MAE is easy to interpret because it’s in the same units as your target variable.
Once trained, you can look directly at what the model learned:
print(f"Slope: {model.coef_[0]:,.2f}")
print(f"Intercept: {model.intercept_:,.2f}")
This gives you something like:
Slope: 162.50
Intercept: 20,000.00
Which means the model learned: for every additional square foot, the predicted price increases by £162.50. The intercept (£20,000) is the baseline value when size is zero — not meaningful on its own, but necessary for the maths.

This interpretability is one of linear regression’s strengths. You can look inside the model and explain exactly how it makes its decisions.
So far you’ve used one feature — house size. But you might have more:
size_sqft | bedrooms | age_years | price
----------|----------|-----------|--------
800 | 2 | 30 | 150000
1200 | 3 | 10 | 210000
Linear regression handles this automatically. Instead of a line in two dimensions, it fits a plane (or hyperplane) in higher dimensions. The equation becomes:
price = m1 * size + m2 * bedrooms + m3 * age + b
Each feature gets its own coefficient. .fit() finds all of them simultaneously. The code doesn’t change at all:
X = df[["size_sqft", "bedrooms", "age_years"]]

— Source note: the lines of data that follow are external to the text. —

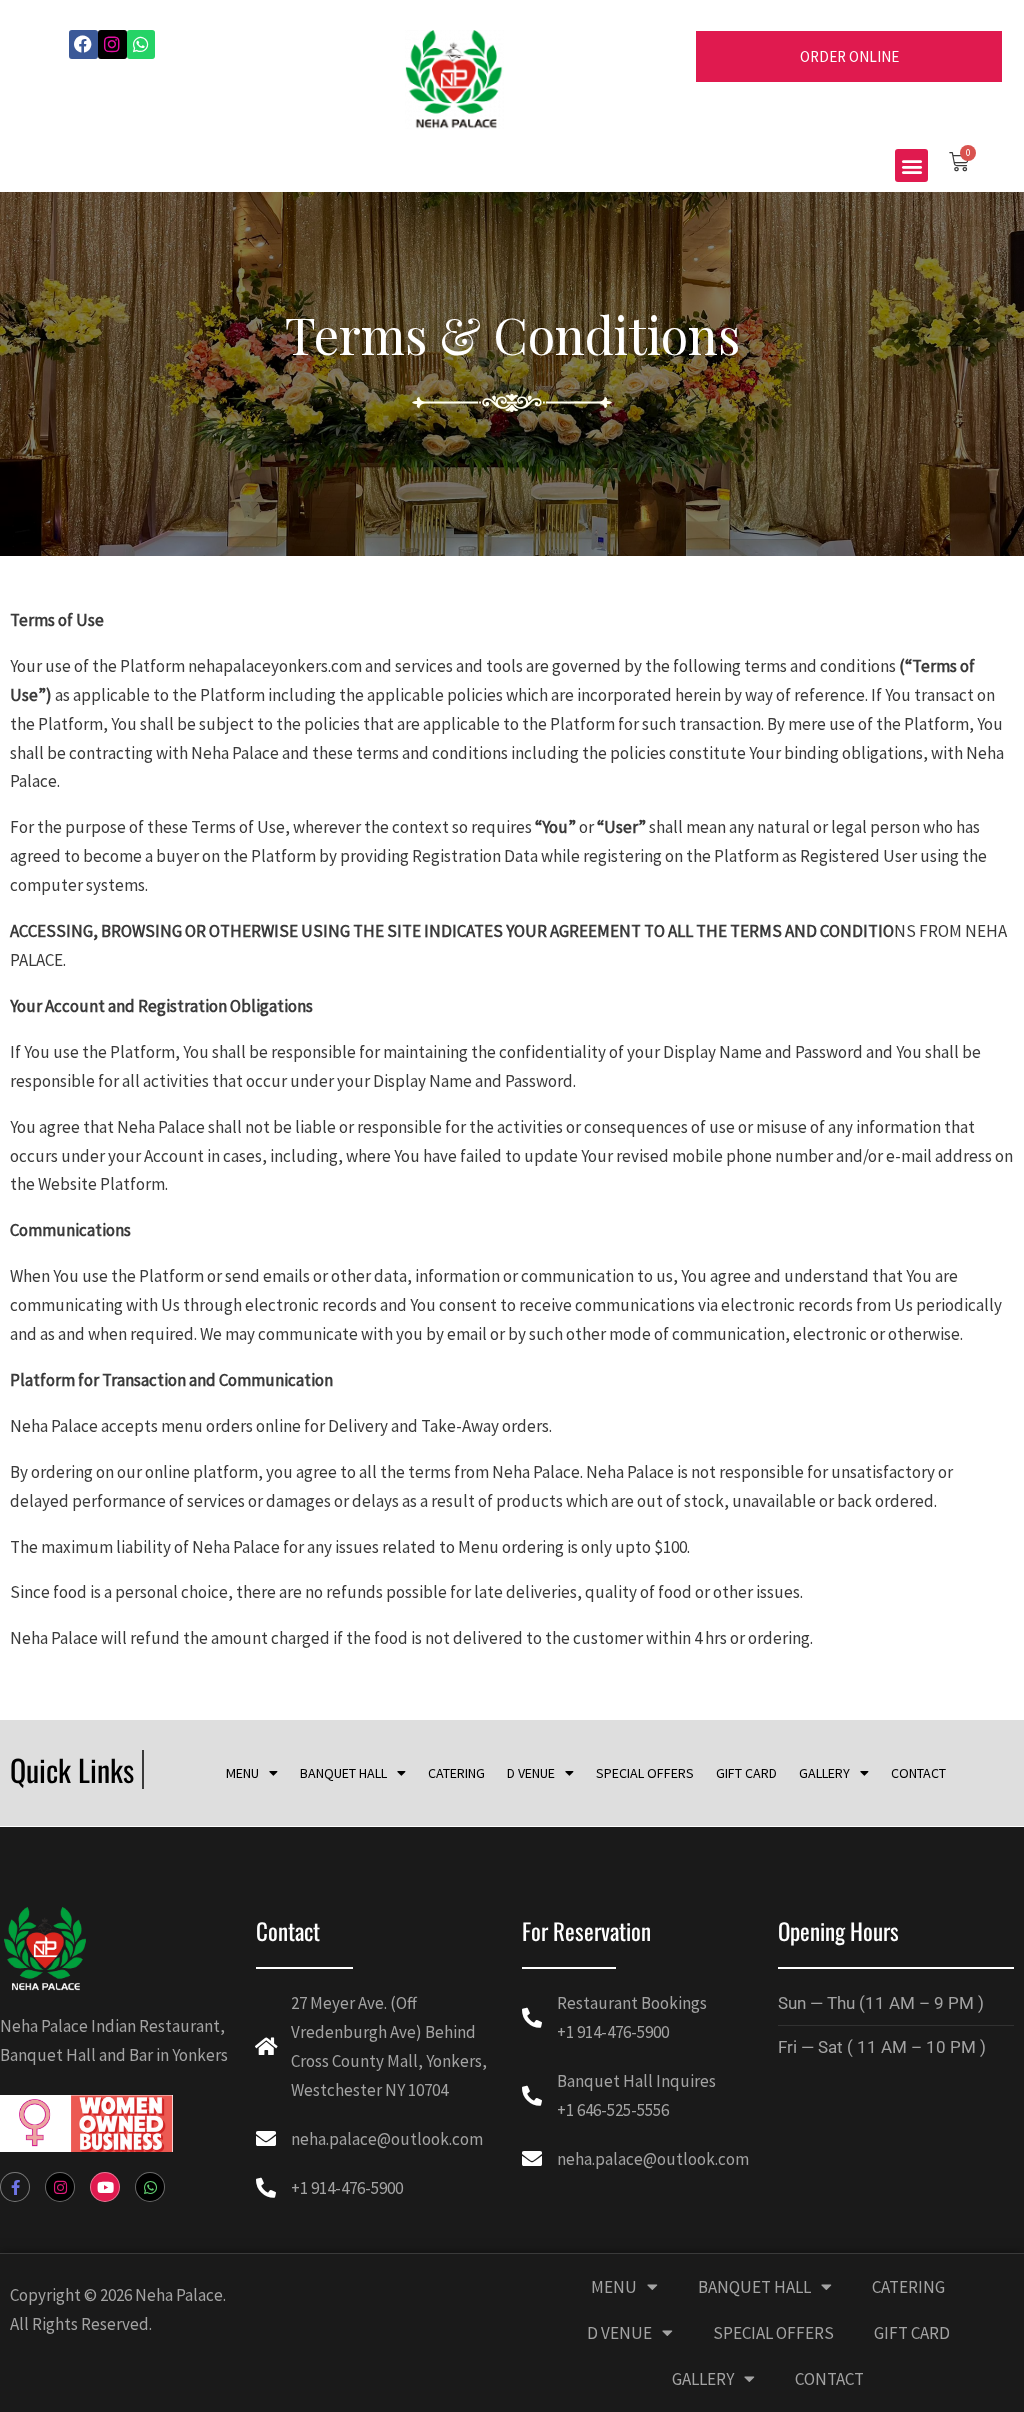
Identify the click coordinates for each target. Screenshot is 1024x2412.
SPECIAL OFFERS (645, 1773)
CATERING (456, 1773)
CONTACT (918, 1773)
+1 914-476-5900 (347, 2188)
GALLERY (824, 1773)
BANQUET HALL (343, 1773)
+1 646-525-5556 (613, 2110)
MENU (242, 1773)
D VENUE (531, 1773)
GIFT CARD (746, 1773)
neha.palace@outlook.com (387, 2139)
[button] (911, 165)
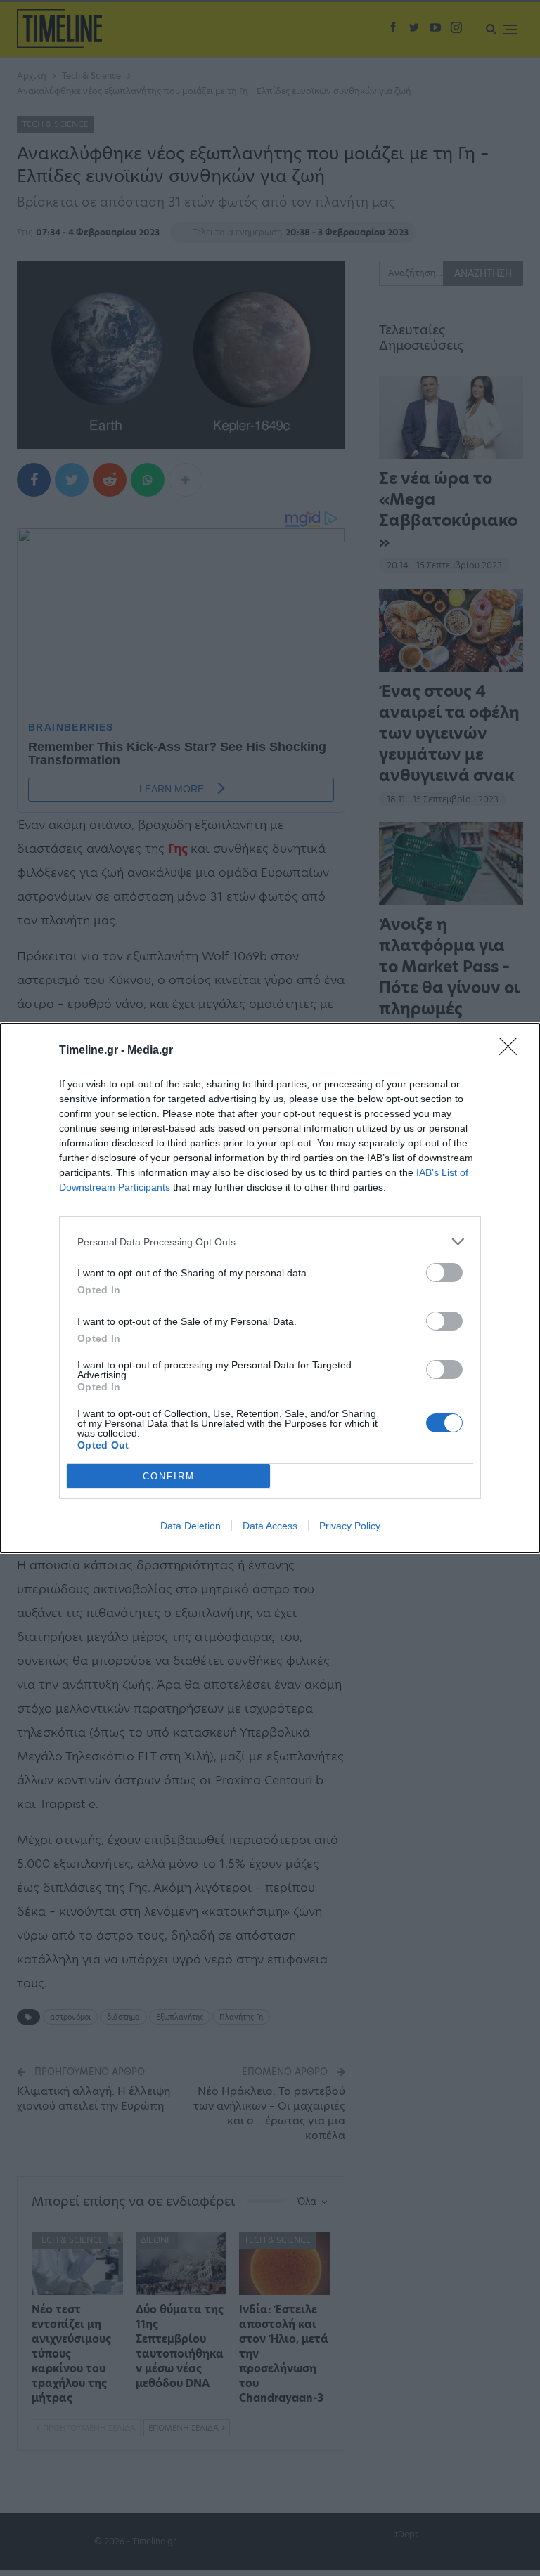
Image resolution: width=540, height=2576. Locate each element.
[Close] (512, 1051)
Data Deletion (190, 1525)
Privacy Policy (349, 1525)
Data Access (270, 1525)
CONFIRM (169, 1476)
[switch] (444, 1272)
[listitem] (270, 1241)
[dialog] (270, 1288)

That’s one of the reasons linear regression is a good starting point — it scales cleanly to multiple features with no extra effort.
Linear regression assumes a linear relationship between your features and your target — that the output increases or decreases at a constant rate as each input changes.
That assumption holds for many real-world problems. House prices do tend to increase with size. Fuel consumption does tend to increase with engine size. Revenue does tend to increase with advertising spend.
It breaks down when the relationship is curved, when features interact in complex ways, or when the output is categorical. You wouldn’t use linear regression to predict whether an email is spam — that’s a classification problem. And you wouldn’t use it to predict something that follows an S-curve or exponential pattern.
Knowing where an algorithm fits is as important as knowing how to run it.
Linear regression is a model that fits a straight line through your data by minimising prediction errors. It learns a coefficient for each feature — a number that says how much that feature moves the prediction — and an intercept as a baseline.
It’s transparent, fast, and often surprisingly effective. When you move to more complex algorithms later, you’ll use linear regression as a baseline: if a more sophisticated model can’t beat it, something has probably gone wrong.
In the next unit you’ll tackle your first classification algorithm — Logistic Regression — and see how a small change to this idea produces a model that predicts categories instead of numbers.